The group in question, the World Association of Non-Governmental
Organizations (WANGO), gave an "Interreligious Cooperation Award" to
Swing and the URI at an October 2002 banquet in Washington. (Non-
Governmental organizations, or NGOs, are private charities and advocacy
groups recognized by the UN.)
The Rev. Sanford Garner, a retired Episcopal priest and a founding
member of the URI in Washington D.C., accepted the award on behalf of
Swing, offering an acceptance speech written by the bishop.
Since 1992, WANGO's founder, Rev. Moon, has declared that he and his
wife are "the Messiah and True Parents of all humanity."

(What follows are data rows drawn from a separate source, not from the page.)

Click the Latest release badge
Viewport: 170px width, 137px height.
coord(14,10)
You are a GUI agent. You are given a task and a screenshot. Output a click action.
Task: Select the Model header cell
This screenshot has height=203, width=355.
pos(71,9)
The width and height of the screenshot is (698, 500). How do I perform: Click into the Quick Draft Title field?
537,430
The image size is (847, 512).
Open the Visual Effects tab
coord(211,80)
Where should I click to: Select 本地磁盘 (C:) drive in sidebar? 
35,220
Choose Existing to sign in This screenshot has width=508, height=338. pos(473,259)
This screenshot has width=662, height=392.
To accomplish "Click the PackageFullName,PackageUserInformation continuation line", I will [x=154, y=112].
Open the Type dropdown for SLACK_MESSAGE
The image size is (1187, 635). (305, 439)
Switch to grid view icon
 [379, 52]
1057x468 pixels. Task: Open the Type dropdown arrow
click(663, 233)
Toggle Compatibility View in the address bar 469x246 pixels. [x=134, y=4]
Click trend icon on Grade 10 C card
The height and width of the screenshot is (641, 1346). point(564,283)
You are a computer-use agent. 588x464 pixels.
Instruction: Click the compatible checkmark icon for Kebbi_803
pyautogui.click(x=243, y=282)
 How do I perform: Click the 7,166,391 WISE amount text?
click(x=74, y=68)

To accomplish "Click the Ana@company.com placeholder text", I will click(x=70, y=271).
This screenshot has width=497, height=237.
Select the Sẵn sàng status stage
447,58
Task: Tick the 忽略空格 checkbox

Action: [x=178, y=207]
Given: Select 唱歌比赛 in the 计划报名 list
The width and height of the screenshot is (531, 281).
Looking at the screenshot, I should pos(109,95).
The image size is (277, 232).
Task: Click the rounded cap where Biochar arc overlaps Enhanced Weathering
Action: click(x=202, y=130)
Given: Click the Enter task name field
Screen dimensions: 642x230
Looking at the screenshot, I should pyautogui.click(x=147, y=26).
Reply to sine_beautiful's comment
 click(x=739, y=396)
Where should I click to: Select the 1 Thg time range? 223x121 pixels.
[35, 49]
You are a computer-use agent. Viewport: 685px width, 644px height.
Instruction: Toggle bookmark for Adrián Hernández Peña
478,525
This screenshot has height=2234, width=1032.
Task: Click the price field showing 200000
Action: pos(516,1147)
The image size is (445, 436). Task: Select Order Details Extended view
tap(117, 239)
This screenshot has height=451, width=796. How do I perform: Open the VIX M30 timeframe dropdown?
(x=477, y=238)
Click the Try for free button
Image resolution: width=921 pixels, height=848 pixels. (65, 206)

The award has sparked bitter controversy within the URI, despite the
fact that this trendy seven-year-old interfaith movement--which some
critics believe is aimed at producing a one-world religion--has opened
its doors widely to all types of belief systems, including even those
of the neo-pagan or New Age genre. Members of the Unification Church,
and organizations aligned with it, have been active in the URI since
One URI activist expressed "horror and deep disappointment" over the
"Moonie" connection, describing the Unification Church as a cult that
engages in "threats, brainwashing techniques, marriages to pre-arranged
strangers," and lying to outsiders.
URI Executive Director Charles Gibbs said: "I don't believe there as
been as much passion and opposition expressed since we were struggling
to finalize the Purpose statement in 1999."
But Gibbs reiterated the decision of the URI Standing Committee (which
he described as "the equivalent of a Board's Executive Committee") to
have Garner accept the WANGO award on Swing's behalf.
The award reflects a relationship between the URI and the Unification
Church which has grown increasingly friendly in recent years.
In India in 1997, the URI co-sponsored interfaith events with--among
other groups--the Inter-Religious Federation for World Peace (IRFWP),
which was founded by Rev. Moon.
In Mumbai, India, the next year, the URI co-sponsored a "Dialogue on
Conversion from Hindu and Christian Perspectives" with the World
Conference on Religion and Peace (WCRP), a mainstream interfaith
organization--and, yet again with the IRFWP.
Gibbs also has said that he knows of URI Cooperation Circles (CCs)
which "have valued members who come from the Unification Church."
(Cooperation Circles are the equivalent of local or regional URI
chapters; there are about 200 CCs worldwide.)
Karen Smith, a Unificationist who now works with the Interreligious and
International Federation for World Peace (IIFWP) at the UN, stated that
"some individuals who are now significant in IIFWP did attend some of
the early meetings" of the URI, and that some IIFWP members are also
active in URI Cooperation Circles.
The home page of the IIFWP offers links to "Other Peace Organizations"-
-including the UN, the URI, the Action Coalition for Global Change (a
gathering of "progressive" globalist organizations) and the UN-
sponsored University for Peace in Costa Rica. The home page of the
Religious Youth Service, a youth interfaith service group under the
IIFWP, likewise links to the URI and the North American Interfaith
Network (a mainstream interfaith organization).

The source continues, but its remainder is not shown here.